- _Passage shown_:
— Begin —

When do All Firefox Users Update?

Last time we talked about updates I wrote about all of what goes into an individual Firefox user’s ability to update to a new release. We looked into how often Firefox checks for updates, and how we sometimes lie and say that there isn’t an update even after release day.

But how does that translate to a population?

Well, let’s look at some pictures. First, the number of “update” pings we received from users during the recent Firefox 61 release:update_ping_volume_release61

This is a real-time look at how many updates were received or installed by Firefox users each minute. There is a plateau’s edge on June 26th shortly after the update went live (around 10am PDT), and then a drop almost exactly 24 hours later when we turned updates off. This plot isn’t the best for looking into the mechanics of how this works since it shows volume of all types of “update” pings from all versions, so it includes users finally installing Firefox Quantum 57 from last November as well as users being granted the fresh update for Firefox 61.

Now that it’s been a week we can look at our derived dataset of “update” pings and get a more nuanced view (actually, latency on this dataset is much lower than a week, but it’s been at least a week). First, here’s the same graph, but filtered to look at only clients who are letting us know they have the Firefox 61 update (“update” ping, reason: “ready”) or they have already updated and are running Firefox 61 for the first time after update (“update” ping, reason: “success”):update_ping_volume_61only_wide

First thing to notice is how closely the two graphs line up. This shows how, during an update, the volume of “update” pings is dominated by those users who are updating to the most recent version.

And it’s also nice validation that we’re looking at the same data historically that we were in real time.

To step into the mechanics, let’s break the graph into its two constituent parts: the users reporting that they’ve received the update (reason: “ready”) and the users reporting that they’re now running the updated Firefox (reason: “success”).

update_ping_volume_stackedupdate_ping_volume_unstacked

The first graph shows the two lines stacked for maximum similarity to the graphs above. The second unstacks the two so we can examine them individually.

It is now much clearer to see how and when we turned updates on and off during this release. We turned them on June 26, off June 27, then on again June 28. The blue line also shows us some other features: the Canada Day weekend of lower activity June 30 and July 1, and even time-of-day effects where our sharpest peaks are (EDT) 6-8am, 12-2pm, and a noticeable hook at 1am.

(( That first peak is mostly made up of countries in the Central European Timezone UTC+1 (e.g. Germany, France, Poland). Central Europe’s peak is so sharp because Firefox users, like the populations of European countries, are concentrated mostly in that one timezone. The second peak is North and South America (e.g. United States, Brazil). It is broader because of how many timezones the Americas span (6) and how populations are dense in the Eastern Timezone and Pacific Timezone which are 3 hours apart (UTC-5 to UTC-8). The noticeable hook is China and Indonesia. China has one timezone for its entire population (UTC+8), and Indonesia has three. ))

This blue line shows us how far we got in the last post: delivering the updates to the user.

The red line shows why that’s only part of the story, and why we need to look at populations in addition to just an individual user.

Ultimately we want to know how quickly we can reach our users with updated code. We want, on release day, to get our fancy new bells and whistles out to a population of users small enough that if something goes wrong we’re impacting the fewest number of them, but big enough that we can consider their experience representative of what the whole Firefox user population would experience were we to release to all of them.

— End —

- _Data provided_:
— Begin —

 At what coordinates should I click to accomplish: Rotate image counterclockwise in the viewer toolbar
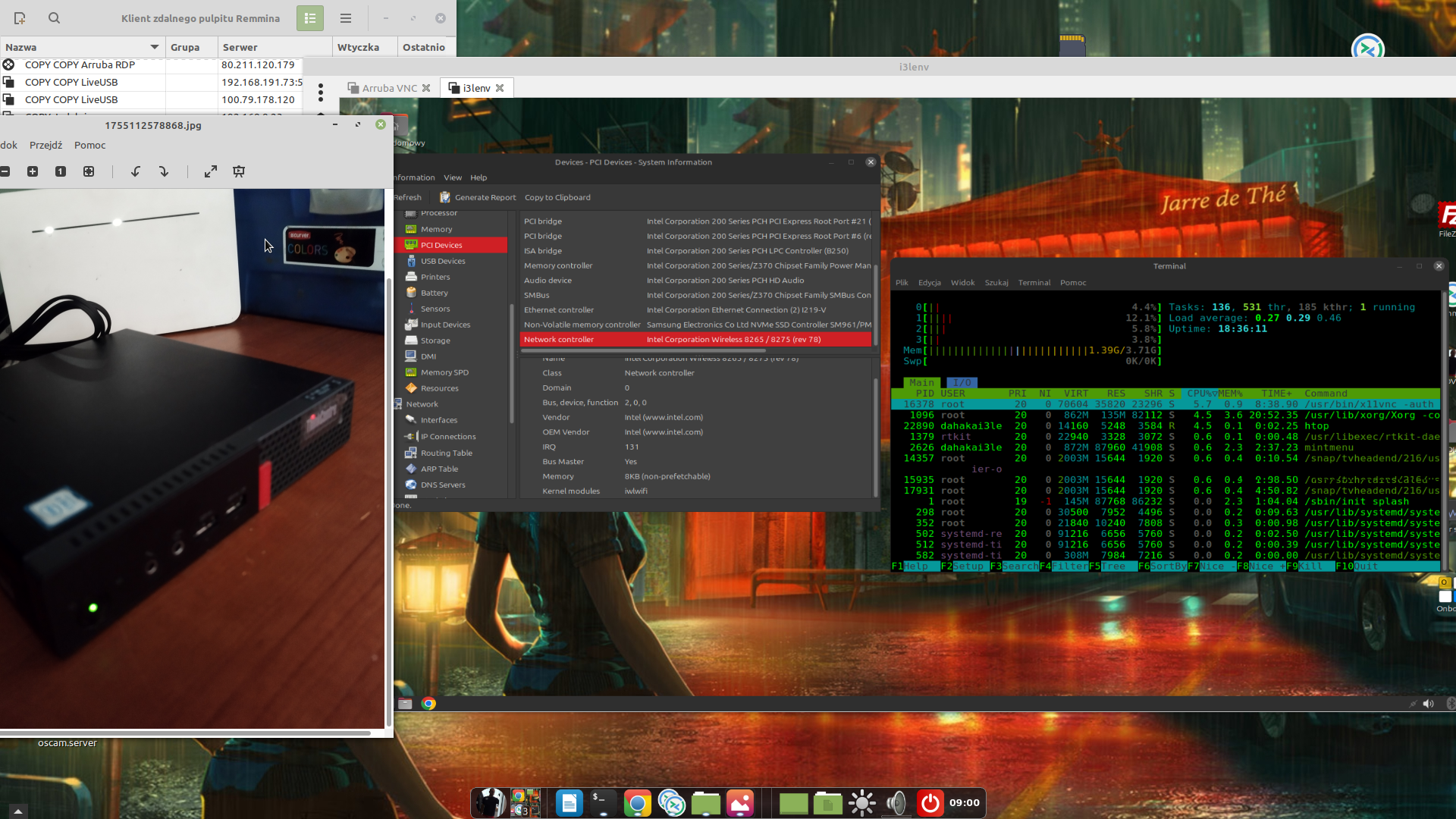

— End —

Please reproduce the part of the Firefox update article that begins with the words "(( That first" and stops after the words "an individual user.".

- _Result_:
(( That first peak is mostly made up of countries in the Central European Timezone UTC+1 (e.g. Germany, France, Poland). Central Europe’s peak is so sharp because Firefox users, like the populations of European countries, are concentrated mostly in that one timezone. The second peak is North and South America (e.g. United States, Brazil). It is broader because of how many timezones the Americas span (6) and how populations are dense in the Eastern Timezone and Pacific Timezone which are 3 hours apart (UTC-5 to UTC-8). The noticeable hook is China and Indonesia. China has one timezone for its entire population (UTC+8), and Indonesia has three. ))

This blue line shows us how far we got in the last post: delivering the updates to the user.

The red line shows why that’s only part of the story, and why we need to look at populations in addition to just an individual user.